Milan-Empoli sarà una partita cruciale per il futuro della squadra in questa stagione, ma soprattutto per il futuro di Pippo Inzaghi sulla panchina rossonera. Contro i toscani non è ammesso un risultato che non sia la vittoria, non si può più sbagliare. Nella conferenza stampa della vigilia il tecnico milanista senza troppi giri di parole afferma che è obbligatorio vincere contro l’Empoli per ripagare al più presto la fiducia che i tifosi continuano a riporre nella squadra: “La priorità per me in questo momento è riportare i ragazzi a giocare bene e ottenere punti in classifica. Abbiamo 3 partite in casa nelle prossime 4, è ora di cambiare ritmo e velocità. Quando si ricostruisce ci vuole tempo e molta pazienza, i tifosi ne hanno avuta tanta, è ora di ripagare questa fiducia. Bisogna vincere ad ogni costo”.

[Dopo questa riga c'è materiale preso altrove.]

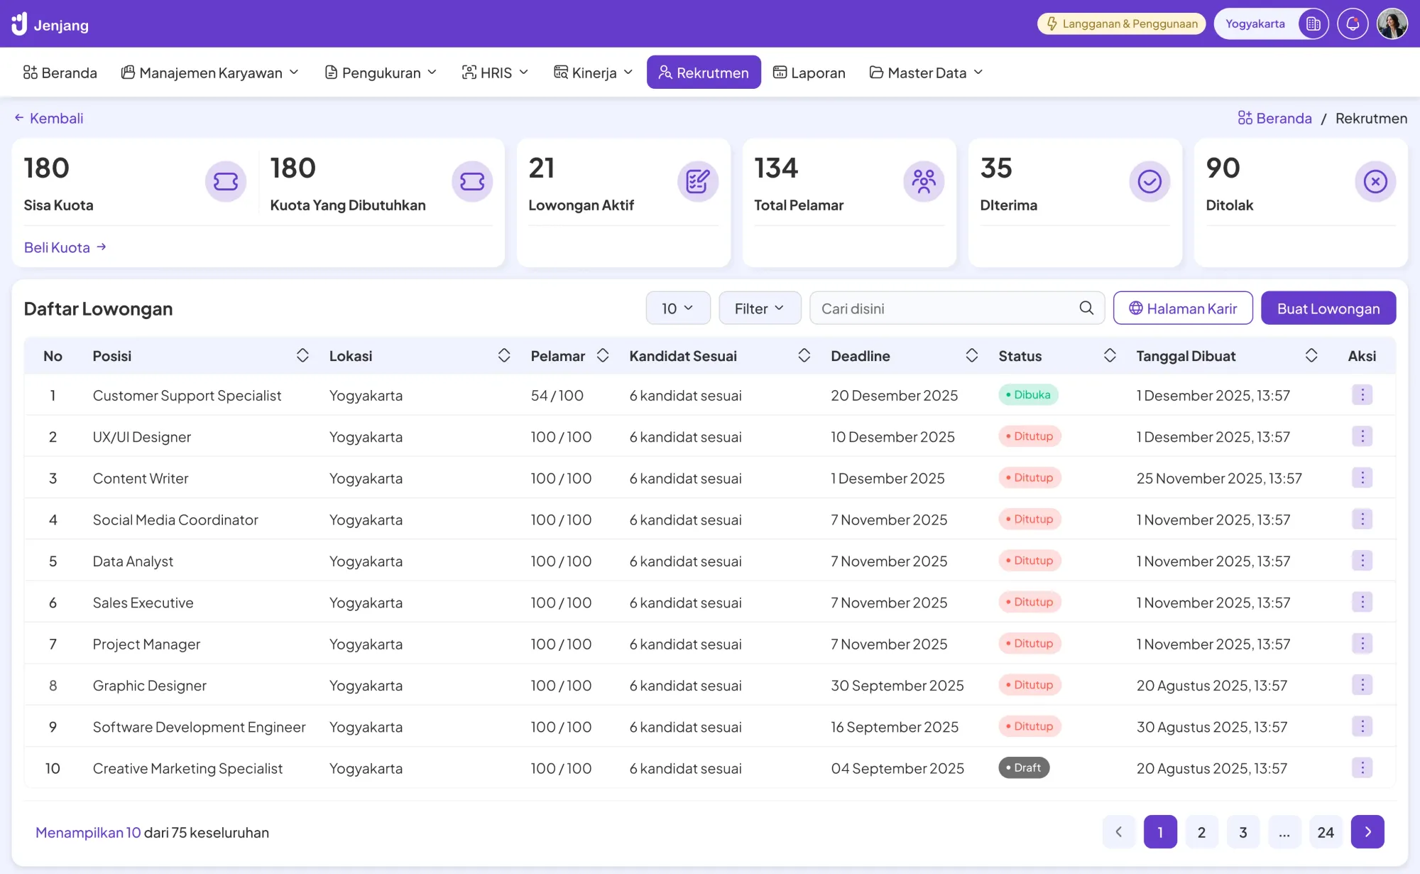
Task: Open the notification bell
Action: click(x=1353, y=23)
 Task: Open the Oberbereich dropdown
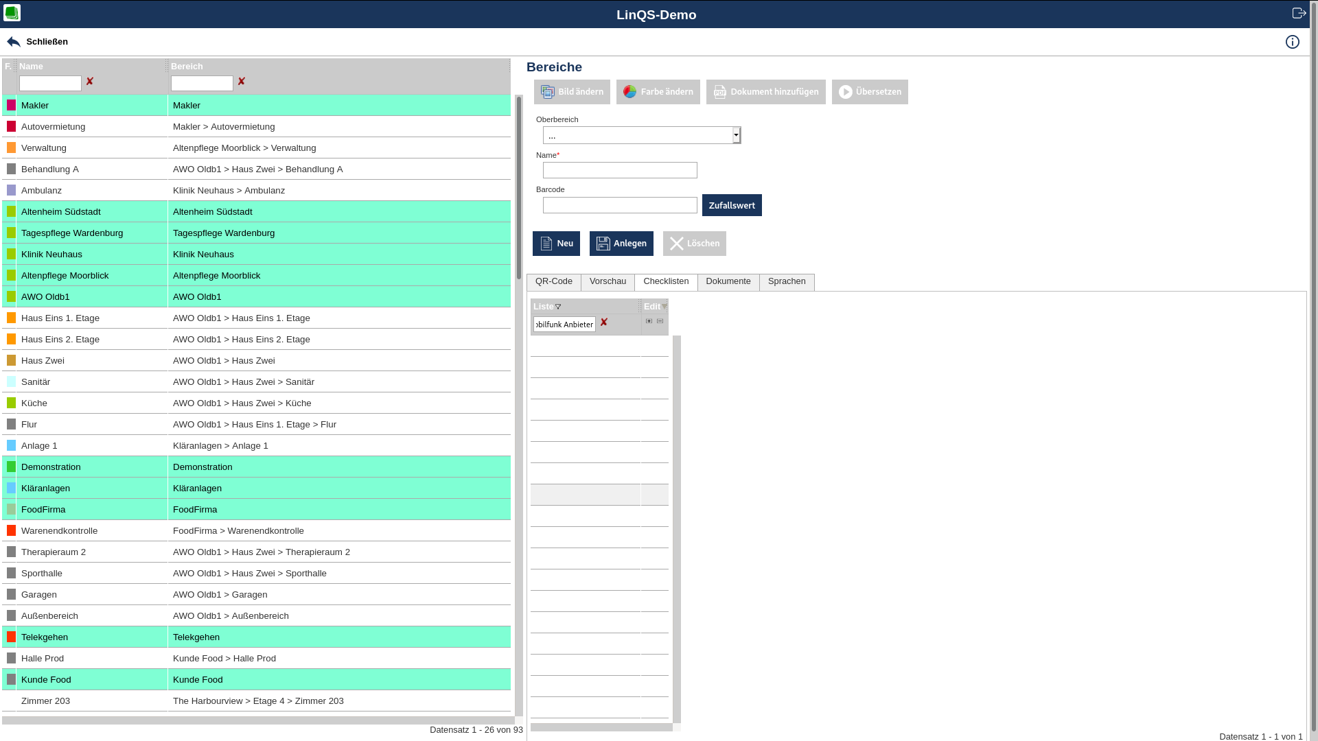click(736, 135)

Gli uomini di Sarri stanno disputando un buon campionato e sono una squadra tutt’altro che facile da battere così come sottolinea anche mister Inzaghi:Con l’Empoli non è assolutamente facile, sono una squadra solida, organizzata, veloce e forte sulle palle inattive dove noi invece, soffriamo parecchio. Possiamo vincere questa partita soltanto facendo una grande partita”.

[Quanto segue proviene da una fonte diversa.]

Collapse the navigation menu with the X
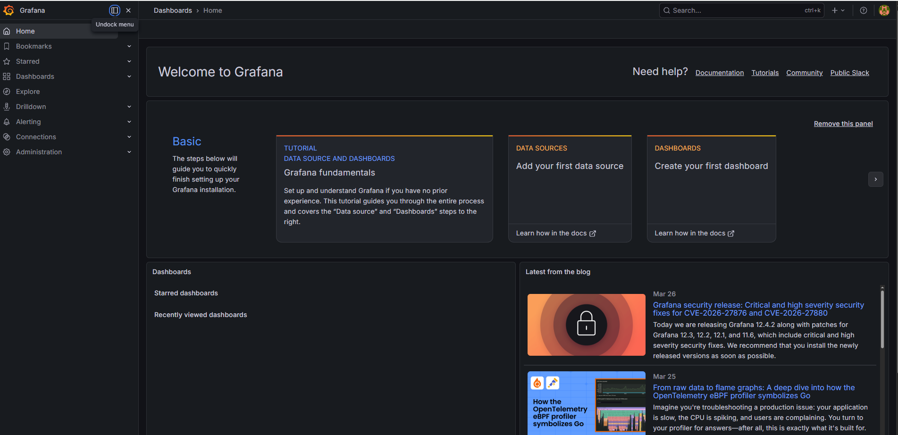 [x=128, y=10]
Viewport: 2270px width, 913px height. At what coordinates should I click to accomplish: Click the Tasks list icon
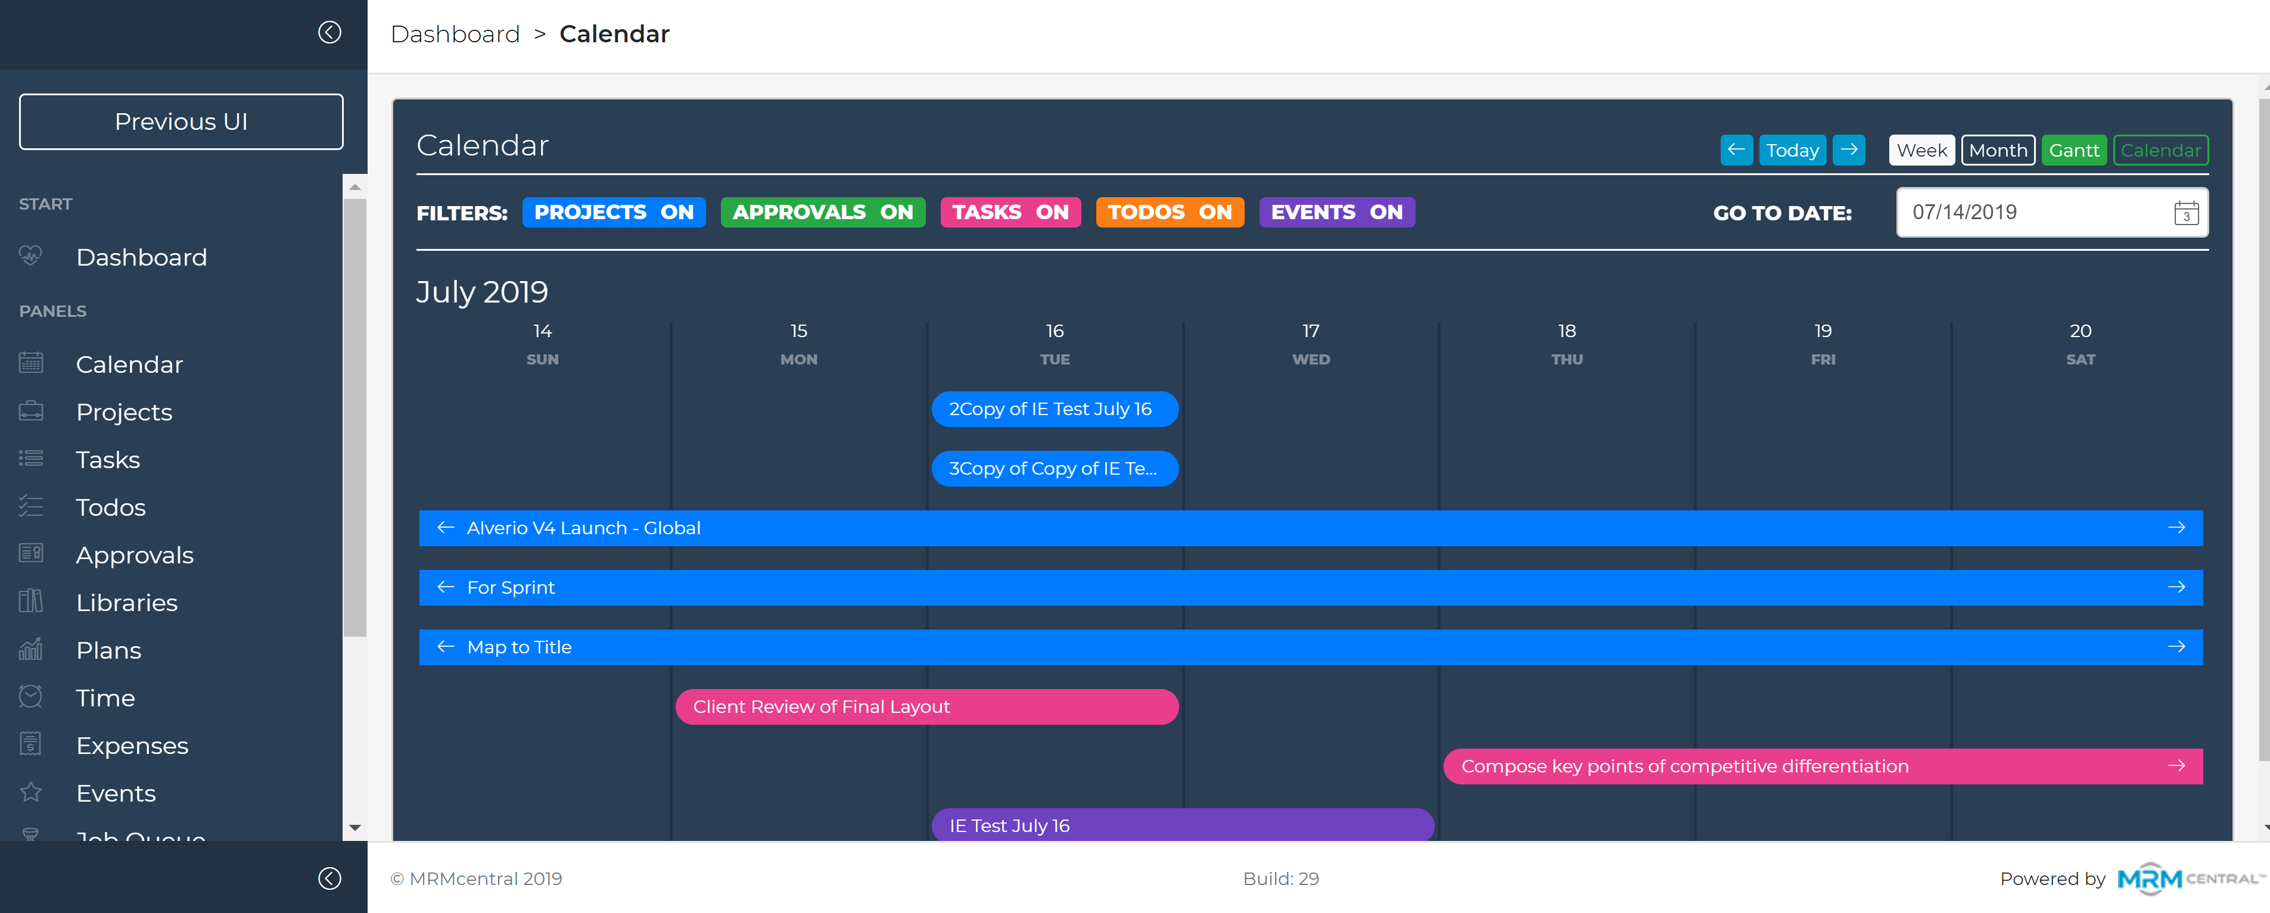[31, 458]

Il tecnico rossonero sprona i suoi ragazzi a scendere in campo con determinazione e cattiveria e si augura che possano fare una grande partita e prendersi gli applausi del pubblico che sarebbero la ricompensa a tutti gli sforzi profusi durante la settimana: “Noi dobbiamo essere arrabbiati per come vanno le cose. Sia che si giochi contro la Juve che contro l’Empoli bisogna scendere in campo sempre con la cattiveria e la determinazione giusta. Io mi auguro che domani i miei ragazzi facciano una grande partita e che usciamo da questo momento il prima possibile. Mi auguro per loro che a fine partita ricevano gli applausi che si meritano per tutto il lavoro e la dedizione che ci mettono durante la settimana.”

Con i nuovi arrivi dal mercato di gennaio il modulo di gioco del Milan potrebbe cambiare rispetto al consueto 4-3-3 utilizzato fino ad ora, anche se Inzaghi ci tiene a sottolineare che la sua squadra non ha un sistema di gioco fisso:Non abbiamo un sistema fisso di gioco. La cosa importante è credere sempre in quello che si fa. Noi abbiamo due moduli: il 4-3-3 e il 4-4-2 che ci ha dato delle buone risposte. Sta a me stabilire quali saranno i giocatori più in forma e quale modulo è a loro più congeniale. È ovvio che se voglio far giocare Menez da prima punta scelgo il 4-4-2″.